Director Basil Khalil wanted to portray Gazans as people, not victims, persevering with Discovery title A Gaza Weekend as world events took a familiar turn.
Basil Khalil’s debut feature has taken art imitating life to an extreme. A Gaza Weekend is a comedy that follows the outbreak of a deadly virus, leaving Israel in lockdown and Gaza the safest place on earth, thanks to the Israeli blockade. Two-thirds of the way through his film’s shoot — in and around Haifa, Israel, which doubled for Gaza — the pandemic took grip and filming was shut down.
“We had bought all these masks and alcohol gel props, and then Covid hit. There were none left in the country but we had boxes and boxes,” recalls Khalil, whose film makes its world premiere on September 10 in TIFF’s Discovery section.
The production shut down for an entire year. Filming switched from Israel to Jordan, after Israel took a hard line against UK residents entering the country, which ruled out Khalil, the film’s producer Amina Dasmal and star Stephen Mangan, all UK-based, from returning to set.
Covid-19 was just one of the hurdles faced by Khalil as he tried to get his debut feature off the ground. Born and raised in Nazareth, Israel, to a Palestinian father and British-Irish mother, Khalil grew up in an Evangelical Christian household, where television was not allowed. He would sneak to his neighbour’s house and devour series like MacGyver and films starring Bruce Lee.
He left Israel for Scotland to pursue film studies, and after undertaking but not completing a masters in scriptwriting at Edinburgh’s Screen Academy Scotland, moved to London to work in TV in the mid-2000s.

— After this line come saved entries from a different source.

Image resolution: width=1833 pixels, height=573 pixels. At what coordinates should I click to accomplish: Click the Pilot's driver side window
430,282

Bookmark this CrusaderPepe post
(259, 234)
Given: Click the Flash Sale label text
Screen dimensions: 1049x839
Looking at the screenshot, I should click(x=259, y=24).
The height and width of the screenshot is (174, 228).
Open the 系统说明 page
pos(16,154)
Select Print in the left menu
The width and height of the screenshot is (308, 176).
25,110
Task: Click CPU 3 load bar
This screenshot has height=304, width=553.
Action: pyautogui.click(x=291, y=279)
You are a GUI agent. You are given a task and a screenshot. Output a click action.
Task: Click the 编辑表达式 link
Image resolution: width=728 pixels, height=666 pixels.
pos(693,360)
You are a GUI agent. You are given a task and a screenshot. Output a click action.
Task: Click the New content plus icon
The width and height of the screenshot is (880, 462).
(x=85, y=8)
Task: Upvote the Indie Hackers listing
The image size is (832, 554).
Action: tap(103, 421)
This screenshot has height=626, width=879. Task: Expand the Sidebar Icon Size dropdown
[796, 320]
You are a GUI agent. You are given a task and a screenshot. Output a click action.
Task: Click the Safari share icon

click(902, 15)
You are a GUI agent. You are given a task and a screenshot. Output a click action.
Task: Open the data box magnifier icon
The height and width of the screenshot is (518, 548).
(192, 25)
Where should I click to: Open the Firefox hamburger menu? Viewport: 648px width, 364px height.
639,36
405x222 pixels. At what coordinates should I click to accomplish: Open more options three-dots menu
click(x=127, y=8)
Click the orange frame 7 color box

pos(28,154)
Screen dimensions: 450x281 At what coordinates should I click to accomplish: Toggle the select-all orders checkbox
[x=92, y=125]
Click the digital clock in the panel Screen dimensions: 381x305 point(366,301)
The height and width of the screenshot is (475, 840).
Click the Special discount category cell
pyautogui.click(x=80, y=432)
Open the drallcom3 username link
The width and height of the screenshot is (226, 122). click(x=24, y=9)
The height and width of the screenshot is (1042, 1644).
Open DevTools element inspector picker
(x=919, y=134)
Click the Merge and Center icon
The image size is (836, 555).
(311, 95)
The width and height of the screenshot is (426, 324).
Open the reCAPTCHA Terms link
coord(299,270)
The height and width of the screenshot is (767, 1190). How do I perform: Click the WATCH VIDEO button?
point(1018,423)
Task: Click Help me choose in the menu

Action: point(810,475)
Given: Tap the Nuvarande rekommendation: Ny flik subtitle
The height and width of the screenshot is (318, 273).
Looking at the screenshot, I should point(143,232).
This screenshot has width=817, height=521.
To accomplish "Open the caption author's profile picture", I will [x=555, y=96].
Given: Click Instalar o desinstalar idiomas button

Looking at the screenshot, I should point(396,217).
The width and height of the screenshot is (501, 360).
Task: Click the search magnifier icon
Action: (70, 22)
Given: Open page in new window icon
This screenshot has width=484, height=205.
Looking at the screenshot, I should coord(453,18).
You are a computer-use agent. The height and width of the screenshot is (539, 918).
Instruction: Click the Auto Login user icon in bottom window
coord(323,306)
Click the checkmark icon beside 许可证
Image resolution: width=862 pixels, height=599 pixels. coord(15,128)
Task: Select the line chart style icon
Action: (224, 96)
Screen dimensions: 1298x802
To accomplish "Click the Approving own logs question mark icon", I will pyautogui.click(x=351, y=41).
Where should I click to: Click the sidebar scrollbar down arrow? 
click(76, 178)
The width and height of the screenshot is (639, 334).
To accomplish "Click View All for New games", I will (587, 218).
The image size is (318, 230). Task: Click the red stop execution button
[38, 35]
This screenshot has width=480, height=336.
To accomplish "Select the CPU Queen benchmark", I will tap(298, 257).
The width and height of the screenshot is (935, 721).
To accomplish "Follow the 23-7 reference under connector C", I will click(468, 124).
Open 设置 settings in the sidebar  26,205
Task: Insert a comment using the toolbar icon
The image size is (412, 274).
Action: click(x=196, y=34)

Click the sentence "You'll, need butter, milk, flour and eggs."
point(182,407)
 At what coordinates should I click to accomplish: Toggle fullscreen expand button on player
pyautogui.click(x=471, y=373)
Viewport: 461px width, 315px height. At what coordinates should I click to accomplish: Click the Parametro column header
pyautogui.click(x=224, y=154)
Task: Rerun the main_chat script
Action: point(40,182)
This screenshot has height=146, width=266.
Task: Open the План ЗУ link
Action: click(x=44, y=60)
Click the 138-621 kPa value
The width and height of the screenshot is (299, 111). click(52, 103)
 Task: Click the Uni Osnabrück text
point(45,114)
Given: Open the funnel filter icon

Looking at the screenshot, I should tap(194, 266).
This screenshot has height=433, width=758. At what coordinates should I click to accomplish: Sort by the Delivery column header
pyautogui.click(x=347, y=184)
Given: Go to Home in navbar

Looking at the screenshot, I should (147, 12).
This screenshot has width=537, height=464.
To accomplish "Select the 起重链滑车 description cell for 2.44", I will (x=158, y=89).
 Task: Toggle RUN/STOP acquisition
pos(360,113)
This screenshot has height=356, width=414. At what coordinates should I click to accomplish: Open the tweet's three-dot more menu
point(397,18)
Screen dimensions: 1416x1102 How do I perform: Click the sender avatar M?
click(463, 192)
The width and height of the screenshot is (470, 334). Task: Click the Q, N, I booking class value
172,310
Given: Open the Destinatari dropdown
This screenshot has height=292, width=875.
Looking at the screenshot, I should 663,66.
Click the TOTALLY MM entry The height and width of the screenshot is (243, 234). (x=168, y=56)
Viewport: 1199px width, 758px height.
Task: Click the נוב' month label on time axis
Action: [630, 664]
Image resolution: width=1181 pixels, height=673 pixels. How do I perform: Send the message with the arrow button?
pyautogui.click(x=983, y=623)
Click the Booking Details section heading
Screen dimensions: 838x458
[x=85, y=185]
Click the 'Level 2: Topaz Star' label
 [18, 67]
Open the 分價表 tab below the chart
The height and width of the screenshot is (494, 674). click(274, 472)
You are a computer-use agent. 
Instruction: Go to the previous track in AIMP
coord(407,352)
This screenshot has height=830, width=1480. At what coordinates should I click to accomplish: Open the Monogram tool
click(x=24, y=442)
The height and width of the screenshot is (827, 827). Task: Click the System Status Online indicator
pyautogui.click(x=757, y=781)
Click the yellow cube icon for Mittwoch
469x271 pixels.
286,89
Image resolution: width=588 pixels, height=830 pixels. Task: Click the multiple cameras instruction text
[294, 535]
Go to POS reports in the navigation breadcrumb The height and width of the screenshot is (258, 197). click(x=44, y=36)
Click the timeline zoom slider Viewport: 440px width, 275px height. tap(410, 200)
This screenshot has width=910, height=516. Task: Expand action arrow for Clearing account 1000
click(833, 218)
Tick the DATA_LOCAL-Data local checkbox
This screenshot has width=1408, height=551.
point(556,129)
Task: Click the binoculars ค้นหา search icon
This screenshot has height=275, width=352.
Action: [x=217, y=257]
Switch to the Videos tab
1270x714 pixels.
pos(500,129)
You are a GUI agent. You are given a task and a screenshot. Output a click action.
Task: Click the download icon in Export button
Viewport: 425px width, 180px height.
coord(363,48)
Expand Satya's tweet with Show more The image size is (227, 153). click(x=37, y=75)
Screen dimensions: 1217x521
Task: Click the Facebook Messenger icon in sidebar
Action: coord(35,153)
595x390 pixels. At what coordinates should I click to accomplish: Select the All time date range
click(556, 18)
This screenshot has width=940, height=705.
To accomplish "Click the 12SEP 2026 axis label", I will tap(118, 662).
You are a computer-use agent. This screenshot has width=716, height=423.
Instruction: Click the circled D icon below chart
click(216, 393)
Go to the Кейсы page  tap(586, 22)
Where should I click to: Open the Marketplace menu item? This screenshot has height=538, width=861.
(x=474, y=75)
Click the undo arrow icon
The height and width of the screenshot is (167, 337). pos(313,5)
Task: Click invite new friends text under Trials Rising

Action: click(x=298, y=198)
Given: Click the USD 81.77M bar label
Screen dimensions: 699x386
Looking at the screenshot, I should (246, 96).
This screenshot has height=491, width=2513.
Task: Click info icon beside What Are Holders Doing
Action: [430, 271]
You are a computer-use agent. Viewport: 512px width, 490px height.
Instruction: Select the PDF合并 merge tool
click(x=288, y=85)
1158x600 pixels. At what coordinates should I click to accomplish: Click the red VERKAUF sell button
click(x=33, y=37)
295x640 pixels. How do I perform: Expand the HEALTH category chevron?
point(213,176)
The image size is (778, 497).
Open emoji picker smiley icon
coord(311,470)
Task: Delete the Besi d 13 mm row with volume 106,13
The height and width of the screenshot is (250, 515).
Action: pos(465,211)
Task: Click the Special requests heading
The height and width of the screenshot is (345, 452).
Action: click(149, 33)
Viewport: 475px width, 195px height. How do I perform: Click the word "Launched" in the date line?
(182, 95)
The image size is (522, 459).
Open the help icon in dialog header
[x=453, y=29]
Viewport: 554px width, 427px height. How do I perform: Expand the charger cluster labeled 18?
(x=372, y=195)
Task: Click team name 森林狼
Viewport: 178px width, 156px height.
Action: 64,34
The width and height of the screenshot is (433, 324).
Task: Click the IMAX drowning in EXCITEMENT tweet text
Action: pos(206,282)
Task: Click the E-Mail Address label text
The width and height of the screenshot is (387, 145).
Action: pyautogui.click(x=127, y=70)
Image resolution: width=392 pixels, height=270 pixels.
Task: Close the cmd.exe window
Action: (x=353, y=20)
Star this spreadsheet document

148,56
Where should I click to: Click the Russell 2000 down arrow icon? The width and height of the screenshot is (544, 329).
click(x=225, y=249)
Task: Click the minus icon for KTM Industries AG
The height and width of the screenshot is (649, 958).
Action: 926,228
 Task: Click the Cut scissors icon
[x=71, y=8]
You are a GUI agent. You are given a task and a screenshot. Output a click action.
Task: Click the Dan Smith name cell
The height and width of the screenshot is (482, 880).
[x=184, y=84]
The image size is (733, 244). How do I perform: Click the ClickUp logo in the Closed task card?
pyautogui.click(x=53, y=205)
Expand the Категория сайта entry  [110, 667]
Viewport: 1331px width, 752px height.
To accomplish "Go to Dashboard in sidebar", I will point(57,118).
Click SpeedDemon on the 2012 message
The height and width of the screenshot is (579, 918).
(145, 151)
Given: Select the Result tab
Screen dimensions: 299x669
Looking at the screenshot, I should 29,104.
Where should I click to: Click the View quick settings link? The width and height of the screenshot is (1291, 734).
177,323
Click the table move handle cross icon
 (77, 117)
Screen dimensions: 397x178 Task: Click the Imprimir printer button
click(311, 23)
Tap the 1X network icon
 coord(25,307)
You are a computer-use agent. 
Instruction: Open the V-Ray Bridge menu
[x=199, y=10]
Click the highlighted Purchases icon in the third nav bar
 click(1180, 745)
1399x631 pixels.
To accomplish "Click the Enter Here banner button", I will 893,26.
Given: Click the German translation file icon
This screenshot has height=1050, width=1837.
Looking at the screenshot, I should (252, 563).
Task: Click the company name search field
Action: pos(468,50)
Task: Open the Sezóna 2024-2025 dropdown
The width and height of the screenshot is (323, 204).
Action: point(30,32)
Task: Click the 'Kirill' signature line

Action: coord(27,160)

He began writing A Gaza Weekend in 2009, when swine flu was a hot topic, and developed it at the 2010 Rawi screenwriters lab in Jordan, run by the Royal Film Commission of Jordan in consultation with the Sundance Institute. Khalil also received a development grant from Doha Film Institute in 2011.
A largely Arab-language comedy, set in the Gaza Strip, proved a difficult pitch. “I was trying to raise funding,” Khalil recalls. “Financiers in Europe and the Middle East are not interested in something that diverges from what they’re used to. If I wanted to make the film about suffering, it would have been super easy to do.”
Building profile
The success of Khalil’s 2015 short Ave Maria — about five nuns living in the West Bank who are confronted with a stranded Israeli settler family — began to change his fortunes. The film premiered in Cannes and received an Oscar nomination in the best live-action short category.
The filmmaker had already briefly met United Arab Emirates-born producer Dasmal in Cannes, co-founder with executive producer Robin Fox of Alcove Entertainment, an outfit based in the UK and UAE that produced Richard Ayoade’s The Double. Dasmal was transfixed by Ave Maria. “I loved it and stalked Basil, basically,” says Dasmal, who is also working with Khalil on his next project, a dark comedy TV series set in Europe.
Dasmal joined the feature as producer, and funding started to fall into place. Support came from the British Film Institute, Film4, Beirut-based Arab culture fund AFAC and private equity through Alcove. Sales agent Protagonist Pictures came on board prior to the shoot (Dasmal had a pre-existing relationship with Protagonist, which had repped The Double).
Khalil used much of the same Palestinian cast and crew from Ave Maria for his feature (the nuns pop up again in A Gaza Weekend’s opening scene). Palestinian actress Maria Zreik stepped from the short to the feature, and the key cast is rounded out by Mangan, who was only confirmed three weeks before the start of filming, Adam Bakri, Mouna Hawa, and Loai Nofi.
While the feature is a comedy, in which the worlds of a UK journalist and his Israeli girlfriend collide with the residents of Gaza, Khalil is acutely aware of the harshness of life in the territory. “The absurdity of this open-air prison, the occupation and the suffering the people of Gaza go through,” sighs Khalil. “They don’t get shown as humans [in the media]. If you were to see them as humans, you wouldn’t accept what’s going on.”
Khalil set out to use comedy to portray the people of Gaza in a multidimensional way. “That’s also not something we’ve seen from Gaza. In the mainstream media, they’re seen as a news item.”
But will the people of Gaza get to see the film? “I don’t think [the feature] would be approved by Hamas [Gaza’s ruling Palestinian militant group], at all. But don’t worry,” smiles Khalil, “I have no doubt the Gazans will find a way to see it. They’re ingenious.”